Note pour les visiteurs de passage
Le cimetière de Morne-à-l’Eau est un site patrimonial à ne pas manquer en Grande-Terre, facilement accessible depuis Pointe-à-Pitre. Mais c’est avant tout un lieu de sépulture et de recueillement : il convient de le visiter avec respect et discrétion. Restez silencieux, ne dérangez pas les familles venues se recueillir, et si vous photographiez l’architecture, faites-le avec retenue, sans braquer votre objectif sur des personnes en deuil. L’entrée est libre, et le site est ouvert tous les jours; pour apprécier pleinement les contrastes du damier, privilégiez une visite en journée, lorsque la lumière met en valeur le noir et le blanc. Prenez le temps de déambuler dans les allées en gradins, d’observer la variété des caveaux et de mesurer le soin apporté à chacun. Sachez enfin que le moment le plus impressionnant pour découvrir le cimetière est la Toussaint, lorsqu’il s’illumine de milliers de bougies — une tradition émouvante qui mérite qu’on s’y arrête à part entière. En toute saison, ce lieu unique offre une rencontre saisissante avec la culture et la mémoire guadeloupéennes.
Questions fréquentes
Où se trouve le cimetière de Morne-à-l’Eau ?
En plein bourg de Morne-à-l’Eau, le long de la RN5, en Grande-Terre, à environ quinze minutes de Pointe-à-Pitre. Il est facile d’accès et dispose de parkings à proximité.
Pourquoi les tombes sont-elles en damier noir et blanc ?
L’origine exacte reste incertaine. On y voit généralement un symbole du dualisme vie/mort, ou l’alliance des couleurs du deuil africain (blanc) et européen (noir). La tradition aurait été lancée par quelques familles puis généralisée.
La visite est-elle payante ?
Non, l’entrée est libre et gratuite. Le cimetière est ouvert tous les jours. Il est conseillé de le visiter en journée, sauf pendant la Toussaint, où l’éclairage des bougies permet une visite nocturne exceptionnelle.

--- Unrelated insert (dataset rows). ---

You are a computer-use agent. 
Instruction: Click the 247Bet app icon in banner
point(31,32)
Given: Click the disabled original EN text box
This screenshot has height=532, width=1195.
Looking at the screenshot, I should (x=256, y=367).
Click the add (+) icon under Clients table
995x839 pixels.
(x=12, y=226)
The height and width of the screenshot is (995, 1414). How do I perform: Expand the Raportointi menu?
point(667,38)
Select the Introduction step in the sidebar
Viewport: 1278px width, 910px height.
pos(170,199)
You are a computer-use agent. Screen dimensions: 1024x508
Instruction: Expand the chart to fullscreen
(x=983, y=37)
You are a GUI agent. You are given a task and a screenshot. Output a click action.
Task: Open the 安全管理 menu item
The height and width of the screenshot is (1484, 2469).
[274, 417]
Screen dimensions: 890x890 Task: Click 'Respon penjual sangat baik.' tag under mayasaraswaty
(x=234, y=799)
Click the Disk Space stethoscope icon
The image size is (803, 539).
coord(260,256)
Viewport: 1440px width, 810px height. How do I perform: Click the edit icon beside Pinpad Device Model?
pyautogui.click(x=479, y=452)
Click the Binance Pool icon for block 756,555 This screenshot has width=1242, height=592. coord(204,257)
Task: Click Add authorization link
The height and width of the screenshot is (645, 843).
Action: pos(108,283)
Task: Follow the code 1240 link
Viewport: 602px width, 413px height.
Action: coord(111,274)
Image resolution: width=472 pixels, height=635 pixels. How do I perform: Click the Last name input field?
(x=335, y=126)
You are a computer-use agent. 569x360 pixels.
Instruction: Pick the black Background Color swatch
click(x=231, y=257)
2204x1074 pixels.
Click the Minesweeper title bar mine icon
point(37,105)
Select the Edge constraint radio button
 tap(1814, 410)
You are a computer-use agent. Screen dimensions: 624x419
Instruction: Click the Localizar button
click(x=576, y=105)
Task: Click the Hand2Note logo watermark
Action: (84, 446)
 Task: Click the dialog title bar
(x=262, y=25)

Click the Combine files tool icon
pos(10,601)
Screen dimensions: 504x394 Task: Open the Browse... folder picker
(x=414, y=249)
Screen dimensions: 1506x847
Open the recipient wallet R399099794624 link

Peut-on prendre des photos ?
Oui, il est possible de photographier l’architecture et les tombes, mais avec respect et discrétion. Évitez de photographier les personnes venues se recueillir, et gardez à l’esprit qu’il s’agit d’un lieu de sépulture.
Depuis quand existe-t-il ?
La plus ancienne sépulture daterait de 1847, peu après la fondation du bourg actuel en 1827. Le cimetière s’est ensuite développé jusqu’à compter aujourd’hui environ mille huit cents tombes.
Combien de temps prévoir ?
Comptez trente minutes à une heure pour parcourir les allées, admirer l’architecture et vous recueillir. Le site se visite à pied, en prenant le temps d’apprécier la singularité de chaque caveau.